Written task - Please give back every one of the records below word for word, leaving out the pictures.

Extracted material -
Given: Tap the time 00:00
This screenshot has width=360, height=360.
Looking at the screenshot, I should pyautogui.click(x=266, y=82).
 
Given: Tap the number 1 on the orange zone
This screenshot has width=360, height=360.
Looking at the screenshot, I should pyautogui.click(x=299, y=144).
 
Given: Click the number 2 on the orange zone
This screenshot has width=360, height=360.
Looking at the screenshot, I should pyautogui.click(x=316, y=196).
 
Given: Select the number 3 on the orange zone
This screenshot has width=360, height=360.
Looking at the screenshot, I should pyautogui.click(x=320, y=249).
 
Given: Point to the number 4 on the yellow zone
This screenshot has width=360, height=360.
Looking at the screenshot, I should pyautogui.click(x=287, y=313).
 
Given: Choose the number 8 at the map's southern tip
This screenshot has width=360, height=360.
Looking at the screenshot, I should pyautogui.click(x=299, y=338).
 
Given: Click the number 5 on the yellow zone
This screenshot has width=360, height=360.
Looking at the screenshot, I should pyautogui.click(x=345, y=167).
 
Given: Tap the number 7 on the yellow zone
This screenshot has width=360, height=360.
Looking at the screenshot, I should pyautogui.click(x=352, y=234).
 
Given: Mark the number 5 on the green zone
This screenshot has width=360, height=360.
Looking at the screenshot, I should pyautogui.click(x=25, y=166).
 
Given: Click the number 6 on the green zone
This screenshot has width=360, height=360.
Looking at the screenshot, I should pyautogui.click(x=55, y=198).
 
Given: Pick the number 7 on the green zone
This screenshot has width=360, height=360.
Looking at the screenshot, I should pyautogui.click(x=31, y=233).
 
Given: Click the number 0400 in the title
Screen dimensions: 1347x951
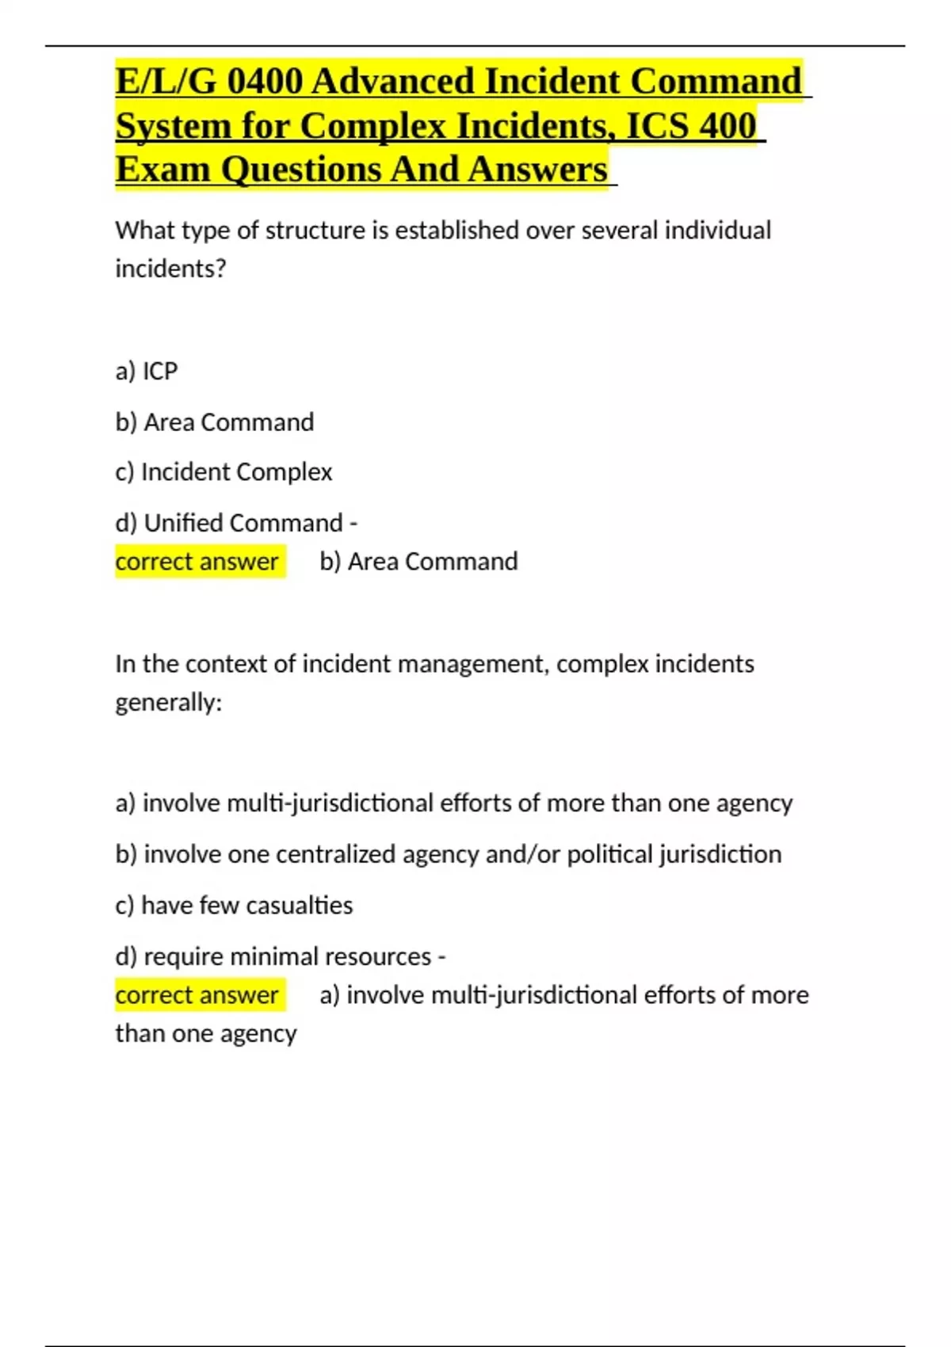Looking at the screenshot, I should coord(265,82).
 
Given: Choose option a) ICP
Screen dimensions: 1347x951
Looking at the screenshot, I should coord(147,371).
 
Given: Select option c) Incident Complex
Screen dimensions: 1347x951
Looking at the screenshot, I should coord(223,472).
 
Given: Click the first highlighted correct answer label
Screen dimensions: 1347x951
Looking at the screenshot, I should coord(197,562).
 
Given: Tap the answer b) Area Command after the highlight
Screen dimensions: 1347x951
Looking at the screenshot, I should coord(418,562).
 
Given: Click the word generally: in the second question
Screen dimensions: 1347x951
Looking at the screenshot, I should coord(169,703).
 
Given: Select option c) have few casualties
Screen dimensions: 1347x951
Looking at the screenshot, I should coord(234,905).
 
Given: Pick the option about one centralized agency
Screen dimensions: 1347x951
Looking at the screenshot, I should coord(448,854).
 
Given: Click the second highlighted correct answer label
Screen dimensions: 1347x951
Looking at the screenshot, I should coord(197,995).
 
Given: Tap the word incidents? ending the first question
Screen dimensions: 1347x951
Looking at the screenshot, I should coord(170,269).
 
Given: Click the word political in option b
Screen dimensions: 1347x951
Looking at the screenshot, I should coord(609,854).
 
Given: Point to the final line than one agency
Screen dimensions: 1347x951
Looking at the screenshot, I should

Reply to the task -
Given: Tap the time 00:00
This screenshot has width=360, height=360.
Looking at the screenshot, I should pyautogui.click(x=266, y=82).
 
Given: Tap the number 1 on the orange zone
This screenshot has width=360, height=360.
Looking at the screenshot, I should pyautogui.click(x=299, y=144).
 
Given: Click the number 2 on the orange zone
This screenshot has width=360, height=360.
Looking at the screenshot, I should pyautogui.click(x=316, y=196).
 
Given: Select the number 3 on the orange zone
This screenshot has width=360, height=360.
Looking at the screenshot, I should pyautogui.click(x=320, y=249).
 
Given: Point to the number 4 on the yellow zone
This screenshot has width=360, height=360.
Looking at the screenshot, I should pyautogui.click(x=287, y=313).
 
Given: Choose the number 8 at the map's southern tip
This screenshot has width=360, height=360.
Looking at the screenshot, I should pyautogui.click(x=299, y=338).
 
Given: Click the number 5 on the yellow zone
This screenshot has width=360, height=360.
Looking at the screenshot, I should pyautogui.click(x=345, y=167).
 
Given: Tap the number 7 on the yellow zone
This screenshot has width=360, height=360.
Looking at the screenshot, I should pyautogui.click(x=352, y=234).
 
Given: Mark the number 5 on the green zone
This screenshot has width=360, height=360.
Looking at the screenshot, I should pyautogui.click(x=25, y=166).
 
Given: Click the number 6 on the green zone
This screenshot has width=360, height=360.
Looking at the screenshot, I should pyautogui.click(x=55, y=198).
 
Given: Pick the number 7 on the green zone
This screenshot has width=360, height=360.
Looking at the screenshot, I should pyautogui.click(x=31, y=233).
 
Given: Click the number 0400 in the title
Screen dimensions: 1347x951
Looking at the screenshot, I should coord(265,82).
 
Given: Choose option a) ICP
Screen dimensions: 1347x951
Looking at the screenshot, I should coord(147,371).
 
Given: Select option c) Incident Complex
Screen dimensions: 1347x951
Looking at the screenshot, I should coord(223,472).
 
Given: Click the first highlighted correct answer label
Screen dimensions: 1347x951
Looking at the screenshot, I should coord(197,562).
 
Given: Tap the answer b) Area Command after the highlight
Screen dimensions: 1347x951
Looking at the screenshot, I should coord(418,562).
 
Given: Click the word generally: in the second question
Screen dimensions: 1347x951
Looking at the screenshot, I should coord(169,703).
 
Given: Select option c) have few casualties
Screen dimensions: 1347x951
Looking at the screenshot, I should coord(234,905).
 
Given: Pick the option about one centralized agency
Screen dimensions: 1347x951
Looking at the screenshot, I should coord(448,854).
 
Given: Click the second highlighted correct answer label
Screen dimensions: 1347x951
Looking at the screenshot, I should coord(197,995).
 
Given: Tap the word incidents? ending the first question
Screen dimensions: 1347x951
Looking at the screenshot, I should coord(170,269).
 
Given: Click the word political in option b
Screen dimensions: 1347x951
Looking at the screenshot, I should coord(609,854).
 
Given: Point to the final line than one agency
Screen dimensions: 1347x951
Looking at the screenshot, I should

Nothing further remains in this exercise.